→ Texto fornecido:
══════════

Quadrinhos: mais eficazes que leitura?
“Na área de educação e saúde, é muito mais eficaz a comunicação que considera o público. Muito do material é desenvolvido em forma de panfletos por médicos e profissionais da área de saúde em geral, que não são comunicadores. Por isso, há um predomínio da visão do especialista sobre o repertório do paciente. No caso dos pacientes pediátricos, a história em quadrinhos tende a ter eficácia superior a uma estratégia tradicional de leitura do texto, pois ela é muito mais sedutora para este público”, argumenta Eleida, que defende a adoção deste recurso na educação infantil. “Eu indico não só o uso dos quadrinhos, mas também de outras estratégias lúdicas, como contador de histórias e brinquedos. Toda estratégia multissensorial tende a ser mais eficaz do que apenas um apelo. Os quadrinhos envolvem percepção visual e o texto em si, e, independente do tema que tratam, essa relação de imagem e texto ajuda muito na compreensão do conteúdo e estimula a criança a ler mais”, discorre.

══════════

→ Linhas fornecidas:

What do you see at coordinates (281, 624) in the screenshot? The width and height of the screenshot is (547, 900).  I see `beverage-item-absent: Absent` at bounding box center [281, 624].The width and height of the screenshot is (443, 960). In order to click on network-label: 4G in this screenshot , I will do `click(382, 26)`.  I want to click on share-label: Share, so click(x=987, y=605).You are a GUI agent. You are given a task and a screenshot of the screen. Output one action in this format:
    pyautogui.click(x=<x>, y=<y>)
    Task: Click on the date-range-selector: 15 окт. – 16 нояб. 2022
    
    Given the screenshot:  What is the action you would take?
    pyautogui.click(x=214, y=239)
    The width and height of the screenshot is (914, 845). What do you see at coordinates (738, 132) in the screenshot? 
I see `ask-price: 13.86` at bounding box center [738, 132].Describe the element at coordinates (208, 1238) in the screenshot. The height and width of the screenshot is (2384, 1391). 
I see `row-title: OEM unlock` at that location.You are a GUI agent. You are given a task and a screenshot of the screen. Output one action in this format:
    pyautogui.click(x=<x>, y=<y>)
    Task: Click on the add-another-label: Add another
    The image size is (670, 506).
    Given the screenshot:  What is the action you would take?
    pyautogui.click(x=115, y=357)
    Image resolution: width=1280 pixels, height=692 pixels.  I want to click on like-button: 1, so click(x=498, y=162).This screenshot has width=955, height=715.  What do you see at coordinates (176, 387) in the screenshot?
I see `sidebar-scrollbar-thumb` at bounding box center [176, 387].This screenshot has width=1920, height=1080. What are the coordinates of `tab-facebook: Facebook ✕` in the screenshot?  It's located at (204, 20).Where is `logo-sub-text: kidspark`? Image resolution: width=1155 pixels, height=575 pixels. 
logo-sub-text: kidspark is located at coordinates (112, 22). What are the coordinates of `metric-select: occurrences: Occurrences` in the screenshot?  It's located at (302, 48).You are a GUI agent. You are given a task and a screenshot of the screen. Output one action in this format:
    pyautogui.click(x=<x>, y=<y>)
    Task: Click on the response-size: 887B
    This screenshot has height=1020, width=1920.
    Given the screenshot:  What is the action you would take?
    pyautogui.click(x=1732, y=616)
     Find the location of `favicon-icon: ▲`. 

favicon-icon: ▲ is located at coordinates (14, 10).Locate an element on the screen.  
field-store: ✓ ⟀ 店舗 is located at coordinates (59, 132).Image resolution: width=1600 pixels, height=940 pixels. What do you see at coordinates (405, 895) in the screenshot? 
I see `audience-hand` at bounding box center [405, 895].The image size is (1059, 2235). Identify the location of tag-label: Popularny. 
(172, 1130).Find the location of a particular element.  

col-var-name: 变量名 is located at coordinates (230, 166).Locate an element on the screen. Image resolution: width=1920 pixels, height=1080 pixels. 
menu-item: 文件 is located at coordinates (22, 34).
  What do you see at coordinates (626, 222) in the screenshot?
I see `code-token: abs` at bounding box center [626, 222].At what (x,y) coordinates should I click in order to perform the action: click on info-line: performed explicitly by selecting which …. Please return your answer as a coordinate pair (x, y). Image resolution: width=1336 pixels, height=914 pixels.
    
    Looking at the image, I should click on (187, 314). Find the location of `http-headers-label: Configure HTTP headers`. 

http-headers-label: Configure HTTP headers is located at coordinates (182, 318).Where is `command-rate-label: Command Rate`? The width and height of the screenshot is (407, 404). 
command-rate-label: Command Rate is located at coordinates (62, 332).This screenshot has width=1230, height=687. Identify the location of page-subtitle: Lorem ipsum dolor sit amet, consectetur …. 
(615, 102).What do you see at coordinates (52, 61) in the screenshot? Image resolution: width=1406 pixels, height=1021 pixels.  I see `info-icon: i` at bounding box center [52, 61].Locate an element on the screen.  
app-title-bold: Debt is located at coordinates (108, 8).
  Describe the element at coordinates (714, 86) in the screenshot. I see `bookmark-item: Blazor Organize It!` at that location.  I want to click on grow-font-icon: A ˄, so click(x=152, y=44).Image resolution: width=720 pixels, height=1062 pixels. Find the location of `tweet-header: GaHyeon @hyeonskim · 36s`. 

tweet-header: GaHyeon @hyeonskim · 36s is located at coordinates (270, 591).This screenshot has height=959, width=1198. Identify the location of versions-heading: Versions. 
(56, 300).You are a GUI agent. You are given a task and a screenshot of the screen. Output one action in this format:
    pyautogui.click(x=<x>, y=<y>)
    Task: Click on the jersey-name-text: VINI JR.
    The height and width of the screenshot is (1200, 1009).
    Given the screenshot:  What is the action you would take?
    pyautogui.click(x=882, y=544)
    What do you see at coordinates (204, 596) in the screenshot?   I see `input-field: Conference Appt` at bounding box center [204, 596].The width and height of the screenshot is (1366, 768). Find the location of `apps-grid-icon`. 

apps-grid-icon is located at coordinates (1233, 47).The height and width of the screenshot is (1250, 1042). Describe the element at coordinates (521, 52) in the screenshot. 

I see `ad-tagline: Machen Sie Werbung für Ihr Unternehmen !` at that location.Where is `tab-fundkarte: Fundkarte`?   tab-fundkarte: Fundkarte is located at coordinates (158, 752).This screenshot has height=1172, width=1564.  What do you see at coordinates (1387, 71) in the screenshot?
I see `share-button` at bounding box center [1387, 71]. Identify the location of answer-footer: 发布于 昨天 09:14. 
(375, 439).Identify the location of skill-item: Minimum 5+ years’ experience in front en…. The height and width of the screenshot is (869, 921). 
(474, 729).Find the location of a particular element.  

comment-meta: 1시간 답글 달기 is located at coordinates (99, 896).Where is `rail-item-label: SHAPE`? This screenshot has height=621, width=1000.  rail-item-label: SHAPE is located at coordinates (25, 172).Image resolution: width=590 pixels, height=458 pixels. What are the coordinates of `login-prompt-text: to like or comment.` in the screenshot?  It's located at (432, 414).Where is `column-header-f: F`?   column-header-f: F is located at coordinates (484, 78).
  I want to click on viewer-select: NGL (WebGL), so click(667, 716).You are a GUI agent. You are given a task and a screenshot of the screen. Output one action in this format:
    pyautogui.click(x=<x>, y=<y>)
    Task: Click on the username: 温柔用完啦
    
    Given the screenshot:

══════════

→ Tarefas a cumprir:
• a. Responda, com base no texto sobre quadrinhos:
(i) Segundo o texto, quem desenvolve muito do material em forma de panfletos?
(ii) Além dos quadrinhos, que outras estratégias lúdicas Eleida indica?
(iii) Que dois elementos os quadrinhos envolvem, de acordo com ela?
• b. Dê sequência ao texto sobre quadrinhos a partir do ponto em que ele termina.
As linhas foram tiradas de outra fonte.

→ Respostas abaixo:
• a.
(i) Médicos e profissionais da área de saúde em geral, que não são comunicadores.
(ii) Contador de histórias e brinquedos.
(iii) A percepção visual e o texto em si.

• b.
Segundo a especialista, apesar da pouca pesquisa na área, a importância das histórias em quadrinhos no aprendizado infantil já é bastante reconhecida pelo poder público. Ela diz que há anos existe um incentivo do Governo Federal para que se aumente o acervo de histórias em quadrinhos em bibliotecas públicas, bem como um reconhecimento dos próprios professores, que usam a técnica em sala de aula.
Mais sobre os distúrbios do sono
A pesquisadora enfatiza que é importante conhecer os sinais dos distúrbios para que o diagnóstico seja feito de modo rápido e preciso. “A apneia obstrutiva é considerada um distúrbio do sono grave e traz muitas consequências, especialmente para a criança. Se isso persiste, essas deformidades são irreversíveis. O tratamento na fase adulta, muitas vezes, só pode ser cirúrgico”, alerta a especialista, advertindo que a operação é de grandes proporções, uma vez que interfere diretamente na ossatura da boca. “É fundamental ampliar as possibilidades de tratamentos menos invasivos e mais eficazes, principalmente na fase escolar, entre os 6 e 10 anos de idade”, diz Eleida, referindo-se também aos tratamentos medicamentosos.
Higiene do sono: as indicações para se ter um sono saudável incluem não fazer exercícios físicos ou ingerir cafeína (presente no café, chá, chocolate, guaraná, entre outros) por, pelo menos, duas horas antes de dormir, não comer muito antes do sono, beber leite morno (sem chocolate) antes de ir para a cama e diminuir a luminosidade do quarto.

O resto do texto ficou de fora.